Cian Stewart, Contributor

There are few first person shooters or FPS games that are as realistic or as adrenaline-fueling as Rainbow Six Siege. Any Rainbow Six veteran will agree that there is no better feeling in a game than wiping out the entire enemy team by yourself, earning the coveted achievement of an “ace.”

The Rainbow Six series of games is based off of Tom Clancy’s Rainbow Six novels, and features a hyper-realistic, tactical, first person shooter style of game in which teams must work in harmony in order to complete objectives in the most efficient manner possible.

The first of the series, Rainbow Six, was released back in 1998 on several platforms such as: Mac OS, Gameboy Color, and the Playstation. The original Rainbow Six created the groundwork for the current 2015 edition we see today, as many of the game’s aspects remain the same, such as choosing which equipment to use for the objective. For example, the breaching charges and flash bang grenades used to aggressively enter rooms back in 98’ are two of the same types of equipment that players can equip their operators with nowadays.

Nowadays the game is a strictly 5v5 player v. player online multiplayer FPS in which two teams take turns attacking or defending an objective. You win the match by either eliminating the entire enemy team or completing the objective. The objective can be anything from planting a bomb to rescuing a hostage. You can either play a casual match, in which first to 3 wins or a ranked match in which first to 5 wins. 

Don’t let the straightforward game mechanics fool you into thinking this game is boring and repetitive. The game makes up for its lack of game modes in other ways. Before loading into a round players have 30 seconds to quickly choose their offensive or defensive operator, specific to what you’re doing for that round, and their operator’s respective and unique equipment or ‘ability’. One of the more unique ops in the game is the attacker, Maverick. Maverick has the unique capability of stealthily burning through reinforced walls with his souped-up blowtorch to create peepholes into defender occupied rooms from which he can fire his heavily modified AR-15 rifle, outfitted with a .50 caliber receiver. He can even decide to burn small entry holes into rooms if given the time and opportunity. There are currently 42 operators, half being attackers and half being defenders in the game, with more being added on a regular basis.
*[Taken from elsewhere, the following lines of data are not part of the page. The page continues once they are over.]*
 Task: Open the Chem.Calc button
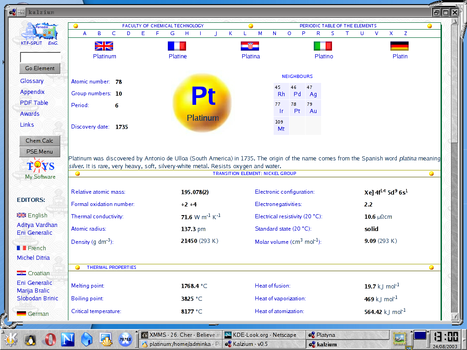point(40,141)
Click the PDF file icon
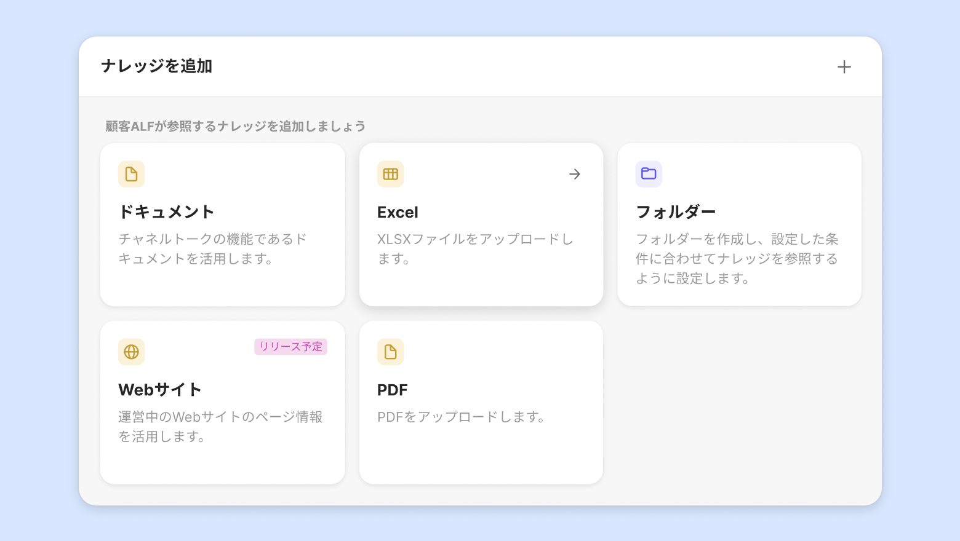Viewport: 960px width, 541px height. tap(390, 352)
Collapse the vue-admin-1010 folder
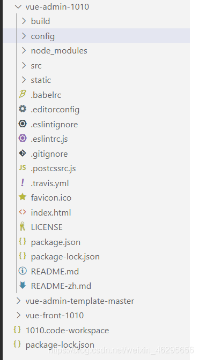199x360 pixels. click(x=18, y=6)
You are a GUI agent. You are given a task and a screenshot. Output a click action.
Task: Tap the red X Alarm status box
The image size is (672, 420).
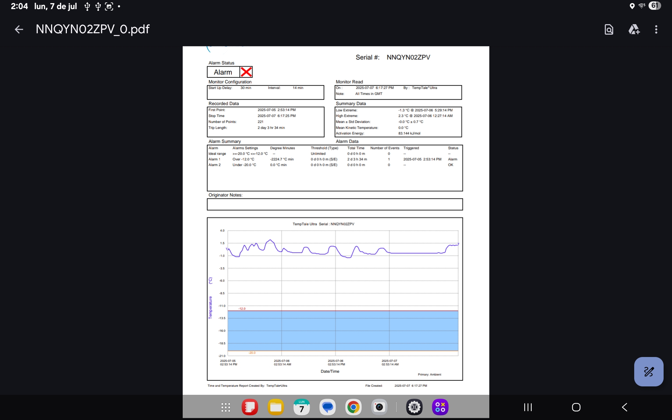coord(246,72)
Rainbow 6 Siege takes this style of FPS game to the absolute limit in terms of realism. From being able to eliminate enemy players with a single round from your weapon, to blowing holes through walls or roofs using explosives to gain a tactical advantage, to even repelling face-forward off roofs, nothing is off the table when it comes to how you want to attack or defend your objective. Even the layout of the maps on which you play adds to the realism. The map is usually a building of some sort like a bank or a skyscraper with 3 levels and roughly 10 rooms on each level. This gives the game a very SWAT raid type of feel and adds more to the authenticity of it all.

The game by far takes the cake in terms of how true it feels to real life compared to other FPS games like the Call of Duty and Battlefield series. Now, that’s not to say that the game is better than its competition or perfect by any means. Each game has its own strengths and weaknesses that attract different fan bases. For example, Call of Duty is orientated towards the casual gamer and gives the player a more fast paced fun style of play compared to Siege, which gives the player a slower, yet more satisfying style of play and is orientated towards people who are looking for something a bit more competitive than what’s offered in similar games.
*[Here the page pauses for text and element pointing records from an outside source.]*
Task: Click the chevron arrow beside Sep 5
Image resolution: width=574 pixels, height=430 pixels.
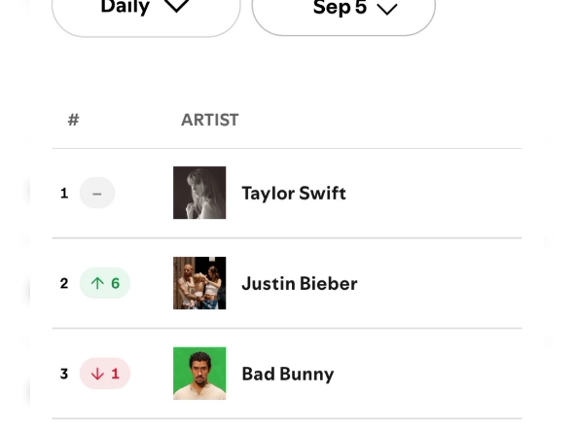Action: click(x=387, y=9)
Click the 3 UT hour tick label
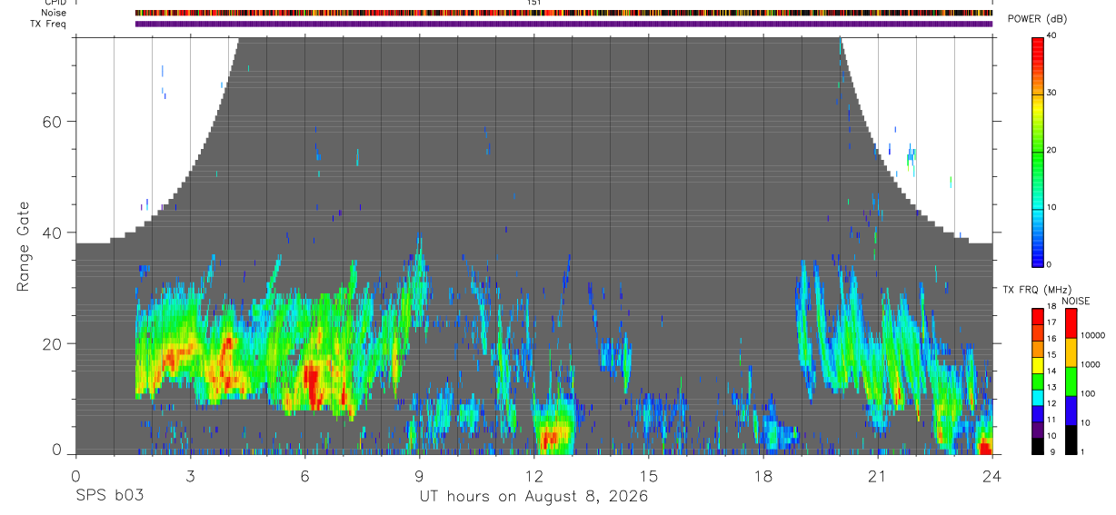Screen dimensions: 1116x515 [x=190, y=476]
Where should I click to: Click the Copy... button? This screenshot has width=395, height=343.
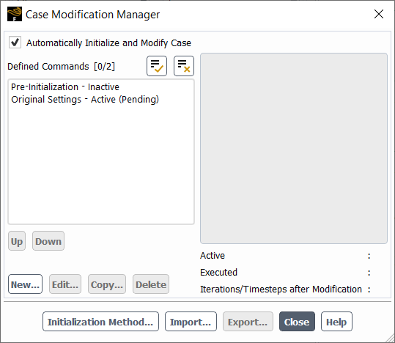tap(107, 284)
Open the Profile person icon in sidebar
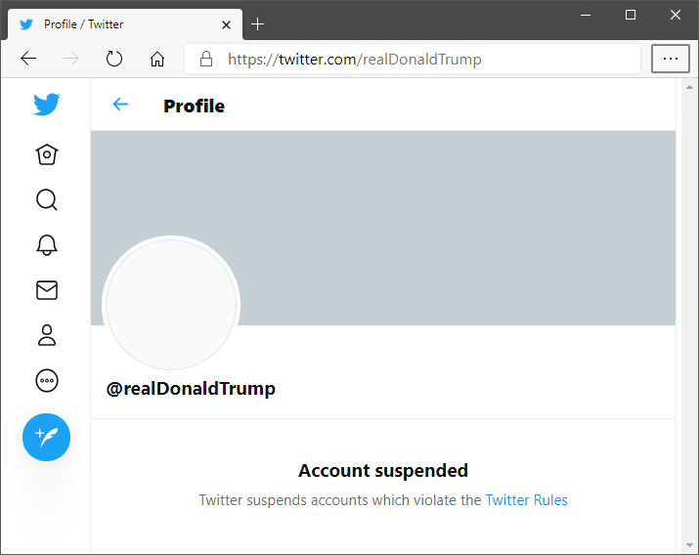 46,335
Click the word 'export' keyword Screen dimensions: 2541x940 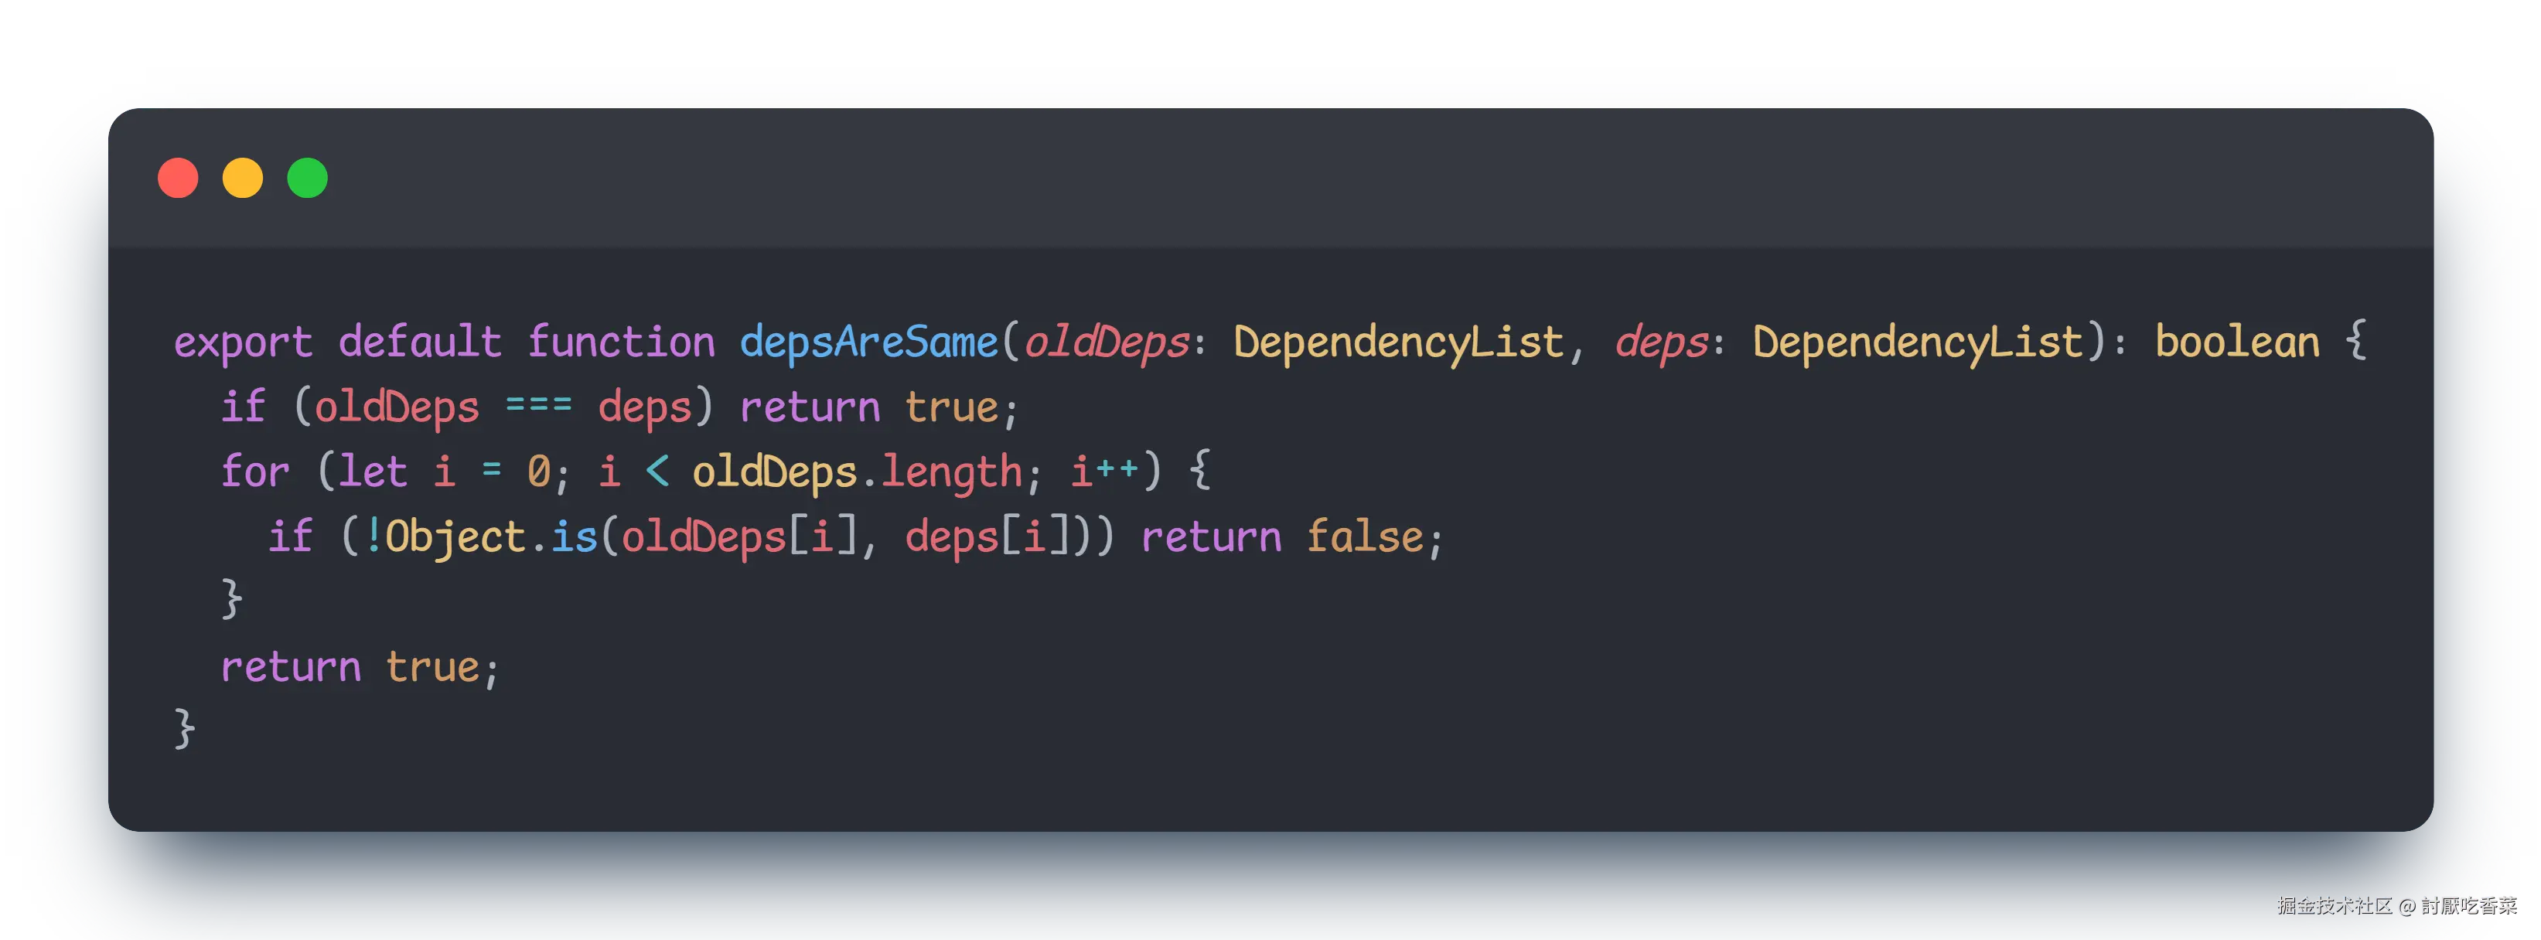(x=243, y=342)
The game itself has continued its success despite being released 5 year ago. Not only has it succeeded financially but also when it comes to the Rainbow 6 community. Over 55 million players are still logging in daily. Part of this is due to its fairly recent introduction into the Esports community on the world stage and big shot streamers like Dr. Disrespect on platforms such as Twitch and Mixer. 
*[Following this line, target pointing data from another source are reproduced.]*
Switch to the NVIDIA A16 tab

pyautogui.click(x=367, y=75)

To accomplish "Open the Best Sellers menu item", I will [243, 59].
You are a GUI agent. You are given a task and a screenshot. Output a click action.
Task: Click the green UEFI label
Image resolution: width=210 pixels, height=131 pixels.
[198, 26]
Despite its success and everything Siege does right, it’s still not perfect as it could be. From frustration with finicky bugs with equipment and weapons resulting in premature or unfair deaths, like getting headshotted through a ballistic shield that’s supposed to cover your head, and ban-returning toxic team members, there’s plenty of room for improvement. However, R6: Siege’s tactical mechanics are second to none in first person shooter titles and provides an extremely satisfying experience that can’t be beat for those who are hungry for competitive gameplay.